Terrorist attacks are of such low incidence that a system which tries to predict them by watching everyone will suffer from a base rate fallacy six orders of magnitude (100,000,000:1) higher than a real or planned incident. But throwing away our civil liberties for a chimera? Priceless. Not to mention the ongoing cost of sending secret agents (fully loaded cost more than $1 million per year each) on itchy-trigger-fingered wild goose chases. How impressive. How dramatic. Action-oriented...pathetic.

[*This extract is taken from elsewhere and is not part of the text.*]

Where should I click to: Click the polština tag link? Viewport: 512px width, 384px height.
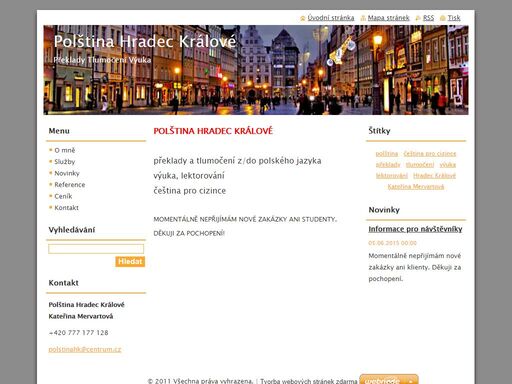coord(387,154)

Pardon my lack of eloquence. This sucks. Can we move to Peru, and become useful to a war-lord? Everything we do here will be looked at with the presumption that we're criminals. If you draw out ten grand in cash, you'll be sifted, weighed, and found wanting. Why would you do that, unless you had evil intent? Probable cause. It ain't paranoia if it's in the data, baby. All that cash would make you an Out Lier, fleeing with thousands of dollars.

Here's the deal: the Dimocrats sold the remains of our peace and quiet down the river so they could go on summer vacation. This is going to come back and bite them deep in the ass like a cross between a large-mouth bass and a pirhana. Meantime, let's refer to Lao Tzu's rules: you have to cleanse your side of traitors before facing your enemy. Could the needle be more obvious???